Hynes to Run For Reelection On GOP Line After All

BROOKLYN
Kenneth Thompson, left, and Brooklyn DA Charles Hynes. (AP Photo/Seth Wenig and Louis Lanzano)
Kenneth Thompson, left, and Brooklyn DA Charles Hynes. (AP Photo/Seth Wenig and Louis Lanzano)

Acceding to a flurry of requests to remain in office after a trouncing in the Democratic primary, Brooklyn district attorney Charles Hynes will run for a seventh term on the Republican and Conservative party lines, where he has a much better chance of winning.

Sources told Hamodia that Hynes, who was defeated by challenger Kenneth Thompson in a low-attendance primary last month, was convinced to run again by an array of political and civic figures concerned over the direction Thompson indicated he would take the powerful office.

“The people of Brooklyn want him,” said Jerry Schmetterer, the new campaign spokesman, noting that only 12 percent of voters showed up in the primary. “It’s not a political decision. It’s a
public service decision.”

Thompson has said since his Sept. 10 victory that he wanted to turn the office into crime prevention, with an emphasis on civil rights — rhetoric police sources consider anti-cop. Additionally, some of his rumored hires are so controversial they have caused a mass exodus among the top district attorney staff.
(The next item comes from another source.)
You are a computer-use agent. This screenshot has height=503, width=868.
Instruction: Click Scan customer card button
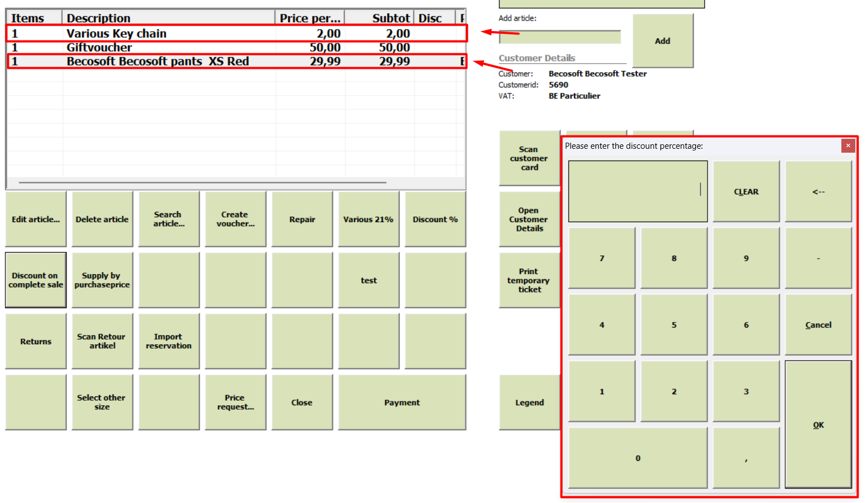click(529, 158)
Running in the general election has its pros and cons for the 78-year-old Hynes, who has been in office since 1990.

He is almost certain to sweep the small Republican voter base in the borough, and will likely boost Republican mayoral candidate Joe Lhota’s voter strength. Hynes lost the Democratic primary 55 percent to 44 percent fueled largely by the borough’s growing African-American population.

Rumors of a comeback began Tuesday night, when Hynes held a fundraiser in a Bay Ridge restaurant, where he raised about $150,000. An official announcement is expected sometime next week, Schmetterer said.
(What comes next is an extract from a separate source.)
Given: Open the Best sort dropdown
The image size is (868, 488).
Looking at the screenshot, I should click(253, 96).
“People looked at his track record and his accomplishments,” state Sen. Martin Golden (R-Flatbush), who urged Hynes to keep running, told the Daily News. “It will be a competitive race, I believe.”
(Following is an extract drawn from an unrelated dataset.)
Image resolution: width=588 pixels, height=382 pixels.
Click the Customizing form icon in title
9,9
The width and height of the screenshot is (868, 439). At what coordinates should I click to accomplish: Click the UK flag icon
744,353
Difficulties in Hynes’s path would be the overwhelming majority Democrats have in Brooklyn, and the fact that he waited three weeks to announce that he was still in the race. Many groups have since publicly announced their support for Thompson, a former federal prosecutor, and Democrats held a “unity rally” for him earlier this week.

Thompson is also certain to use Hynes’s statement a day after losing the primary that he would retire. In addition, Hynes’s spokesman, George Artz, now works for Thompson.

“It’s sad that Mr. Hynes refuses to accept the will of the people, as he repeatedly pledged to do last month,” said Thompson spokesman James Freedland. “We are confident all of Brooklyn’s voters will render the same overwhelming verdict as they did in the primary.”

But Hynes is touting his managerial experience as his biggest asset in a potential campaign.

“What he’s doing is responding to the outpouring of support, both moral support and financial support, that he received after primary day,” Schmetterer said of Hynes. “Kenneth Thompson doesn’t have the experience and leadership abilities to continue that work.”